JOB
State how many lines of the entries below contain the string "text", replying with the number alone.

***

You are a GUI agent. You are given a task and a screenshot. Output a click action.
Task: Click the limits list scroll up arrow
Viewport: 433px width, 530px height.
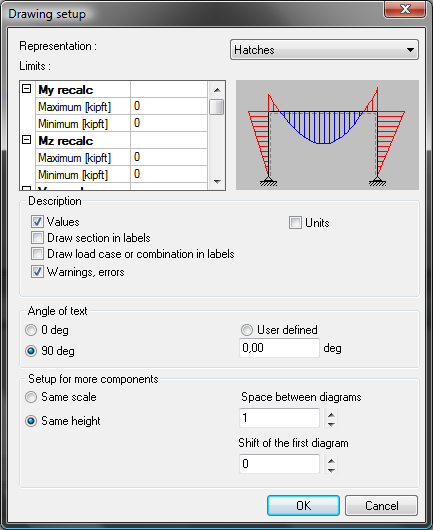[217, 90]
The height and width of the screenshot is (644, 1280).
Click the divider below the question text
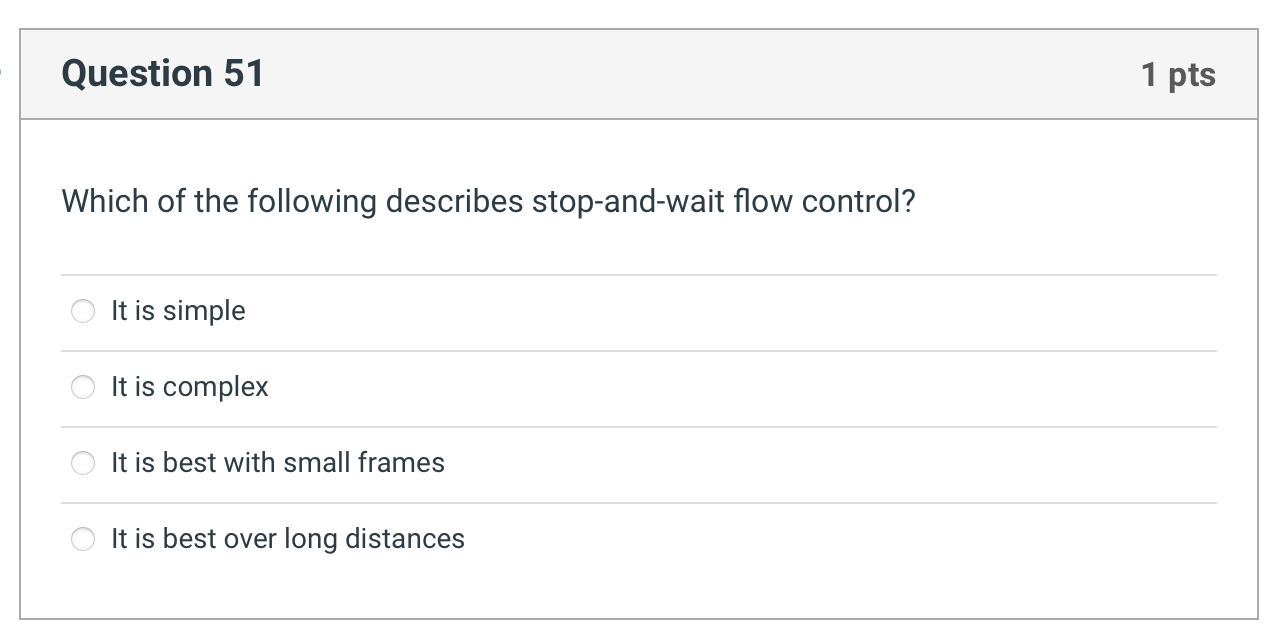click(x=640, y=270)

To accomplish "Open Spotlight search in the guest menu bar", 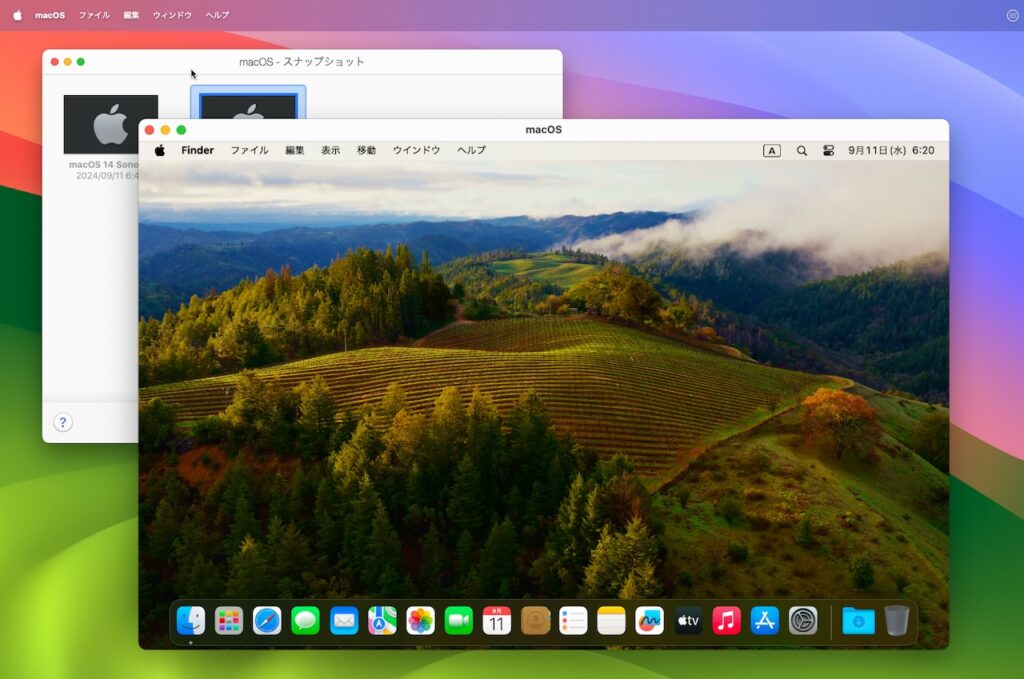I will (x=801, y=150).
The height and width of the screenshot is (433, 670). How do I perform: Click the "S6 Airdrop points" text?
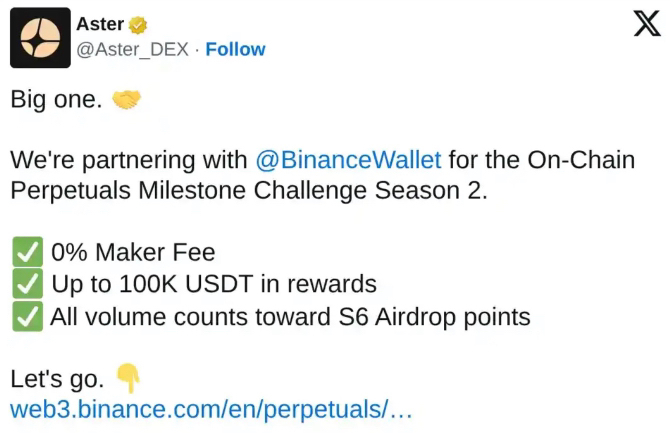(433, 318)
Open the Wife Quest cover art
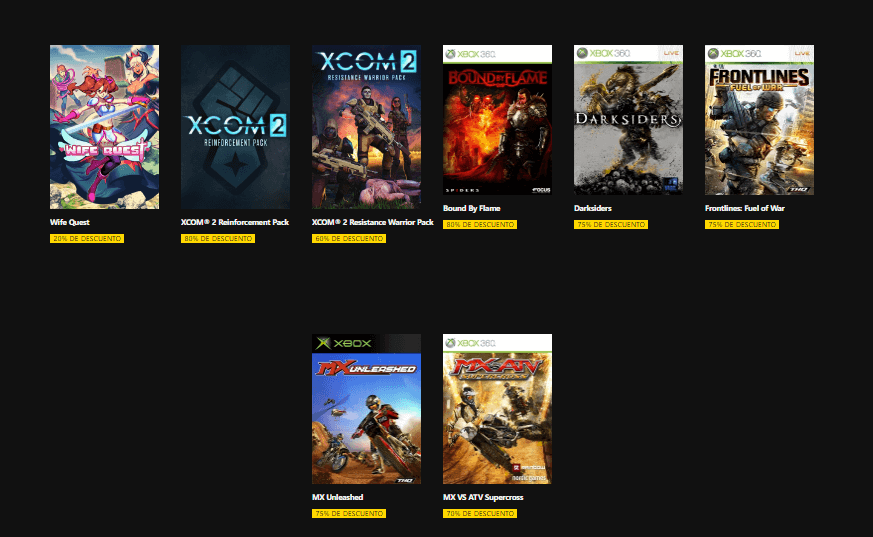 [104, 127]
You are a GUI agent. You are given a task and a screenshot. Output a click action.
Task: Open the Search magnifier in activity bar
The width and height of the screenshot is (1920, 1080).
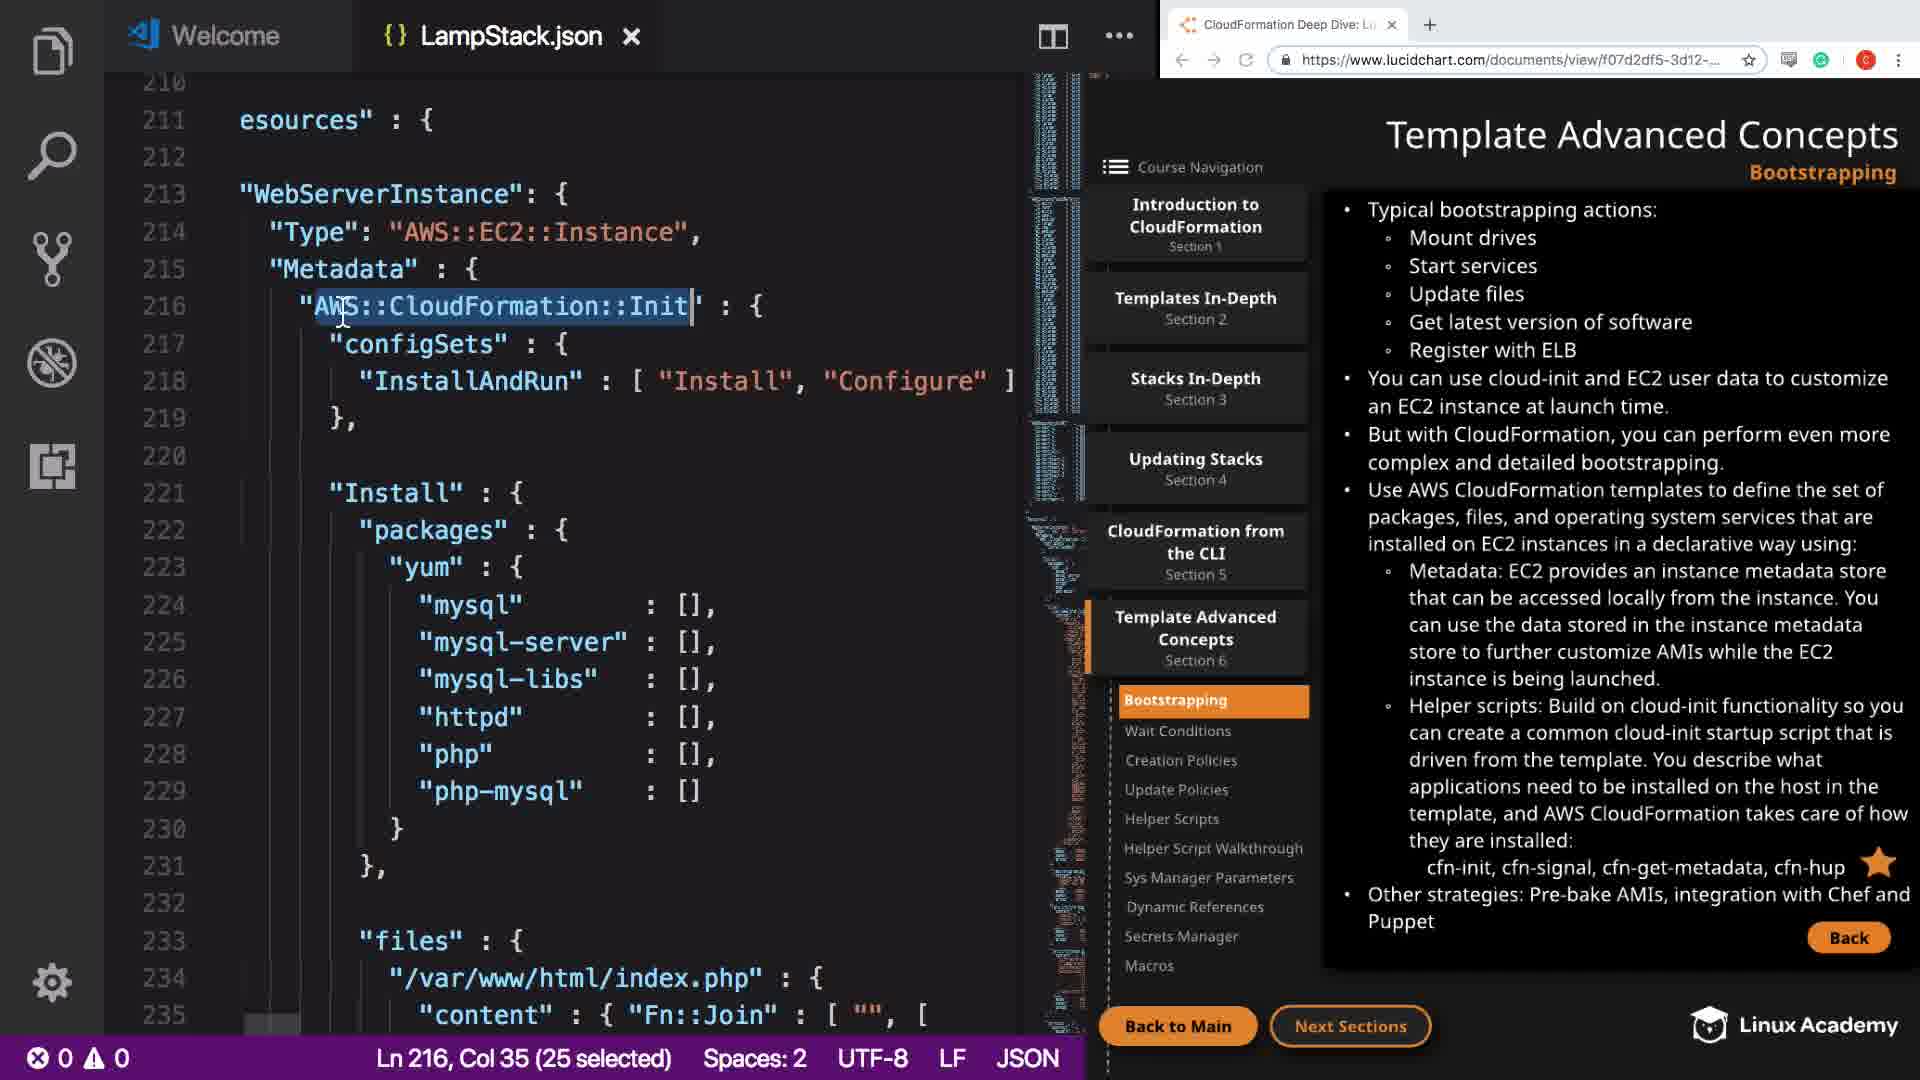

***

SOLUTION FOR THIS EXERCISE
2